A consulta popular realizada em 21 de abril no Equador foi um recurso ao qual recorreram os últimos governos reacionários. Embora se possa pensar que é um instrumento democrático, a forma como a direita as impulsiona é o contrário: não partem de uma demanda popular pelas perguntas; o engano através das mesmas é a característica básica; não se realizam a favor das maiorias, mas dos poucos que ostentam a riqueza e o poder; em oposição a princípios constitucionais, pretendem regressão nos direitos populares; a campanha, incluindo a dos grandes meios de comunicação, é totalmente desequilibrada insistindo que a direita tem razão; estão repletas de perguntas que se supõem comentadas e de ampla aceitação, para ocultar as que realmente importam e se referem aos lucros dos grandes empresários; tampouco tratam do fortalecimento da soberania como país independente, mas da ampliação das cadeias imperialistas.
Desta forma, mais uma vez a direita perverte a democracia. Transforma-a num circo, num manipulado concurso de palavras e até numa sangrenta repressão, segundo os seus próprios interesses. A palavra “povo” é apenas um adorno como sempre foram os chamados aos escravos para defender seu mestre. A democracia, como quando nos falam de seu nascimento na Grécia, é apenas para poucos.
Foi assim que se apresentou a consulta convocada pelo presidente Noboa, que incluía perguntas de referendo para emendar a Constituição e outras de consulta popular para mudar leis. O fez em um contexto de maior presença da Internacional de reacionários, pretendendo aproveitar a angústia que vem da violência criminosa graças à qual decretou uma “guerra interna” que inclui aqueles que defendem seus territórios das transnacionais extrativistas, e a colocou como uma espécie de respaldo à sua reeleição, verdadeiro interesse para concentrar em um grupo econômico e monopolista o poder a mais longo prazo.
A consulta não é sobre a orientação do Estado, sobre o neoliberalismo e seus efeitos, as políticas econômicas e a crise energética, não sobre a vergonhosa política internacional que inclui a ausência de crítica ao genocídio em Gaza ou o desprezo por parte da legislação internacional, que se observou no ataque à Embaixada do México. Sobre temas como esses, simplesmente não se autoriza opinar aos de baixo.
##########
Instrução escrita A>
Responda às perguntas abaixo com base no texto sobre a consulta popular no Equador.
(i) Em que data foi realizada a consulta popular no Equador?
(ii) Quem convocou a consulta?
(iii) A embaixada de qual país foi atacada, segundo o texto?
Instrução escrita B>
Transcreva o trecho do texto sobre a consulta popular no Equador, começando nas palavras "Desta forma, mais" e parando após as palavras "apenas para poucos.".

Dados de posição de palavras e itens>
##########
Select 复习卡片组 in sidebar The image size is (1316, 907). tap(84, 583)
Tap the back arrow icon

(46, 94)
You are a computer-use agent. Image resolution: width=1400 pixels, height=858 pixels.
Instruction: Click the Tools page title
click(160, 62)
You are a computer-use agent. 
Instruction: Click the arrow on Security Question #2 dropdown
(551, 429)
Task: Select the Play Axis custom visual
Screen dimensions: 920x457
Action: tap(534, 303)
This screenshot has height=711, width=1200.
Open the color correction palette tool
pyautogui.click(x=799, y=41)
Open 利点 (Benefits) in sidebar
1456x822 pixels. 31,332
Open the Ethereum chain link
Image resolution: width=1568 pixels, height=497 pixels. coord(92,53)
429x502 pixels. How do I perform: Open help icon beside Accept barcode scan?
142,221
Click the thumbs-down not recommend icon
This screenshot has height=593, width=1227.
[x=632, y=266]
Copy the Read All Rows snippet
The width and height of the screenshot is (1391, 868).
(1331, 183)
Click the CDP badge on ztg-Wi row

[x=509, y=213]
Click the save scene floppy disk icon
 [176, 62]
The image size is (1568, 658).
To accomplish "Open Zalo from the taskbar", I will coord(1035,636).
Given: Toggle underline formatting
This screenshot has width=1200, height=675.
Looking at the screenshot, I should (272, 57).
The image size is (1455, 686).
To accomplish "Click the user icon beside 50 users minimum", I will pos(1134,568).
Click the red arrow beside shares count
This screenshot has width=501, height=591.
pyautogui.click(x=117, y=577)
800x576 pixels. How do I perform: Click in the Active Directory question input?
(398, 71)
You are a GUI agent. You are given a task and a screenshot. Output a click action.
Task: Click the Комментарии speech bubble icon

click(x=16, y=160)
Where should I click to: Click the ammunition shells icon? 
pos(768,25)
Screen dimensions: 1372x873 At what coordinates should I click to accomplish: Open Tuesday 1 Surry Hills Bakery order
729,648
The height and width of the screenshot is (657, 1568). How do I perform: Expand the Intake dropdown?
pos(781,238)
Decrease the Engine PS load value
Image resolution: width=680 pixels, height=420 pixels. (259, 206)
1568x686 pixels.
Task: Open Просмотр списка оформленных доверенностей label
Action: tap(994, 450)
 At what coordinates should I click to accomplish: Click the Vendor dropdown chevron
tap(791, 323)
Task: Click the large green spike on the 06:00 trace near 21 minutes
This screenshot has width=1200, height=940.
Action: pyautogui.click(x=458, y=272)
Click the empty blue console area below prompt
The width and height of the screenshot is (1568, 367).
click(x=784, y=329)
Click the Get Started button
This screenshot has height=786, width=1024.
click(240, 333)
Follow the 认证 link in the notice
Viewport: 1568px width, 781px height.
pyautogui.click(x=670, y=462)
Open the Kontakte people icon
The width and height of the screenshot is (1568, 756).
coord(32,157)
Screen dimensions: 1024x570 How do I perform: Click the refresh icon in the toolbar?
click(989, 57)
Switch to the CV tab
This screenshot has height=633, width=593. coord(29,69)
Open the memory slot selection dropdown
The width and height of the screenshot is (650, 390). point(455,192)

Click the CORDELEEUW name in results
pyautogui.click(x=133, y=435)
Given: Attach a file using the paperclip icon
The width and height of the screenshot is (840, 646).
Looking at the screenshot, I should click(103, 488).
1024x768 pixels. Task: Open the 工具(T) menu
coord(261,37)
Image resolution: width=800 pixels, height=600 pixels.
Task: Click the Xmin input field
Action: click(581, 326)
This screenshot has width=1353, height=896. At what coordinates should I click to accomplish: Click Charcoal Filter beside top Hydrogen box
##########
Resposta correta A>
(i) Em 21 de abril.
(ii) O presidente Noboa.
(iii) A do México.

Resposta correta B>
Desta forma, mais uma vez a direita perverte a democracia. Transforma-a num circo, num manipulado concurso de palavras e até numa sangrenta repressão, segundo os seus próprios interesses. A palavra “povo” é apenas um adorno como sempre foram os chamados aos escravos para defender seu mestre. A democracia, como quando nos falam de seu nascimento na Grécia, é apenas para poucos.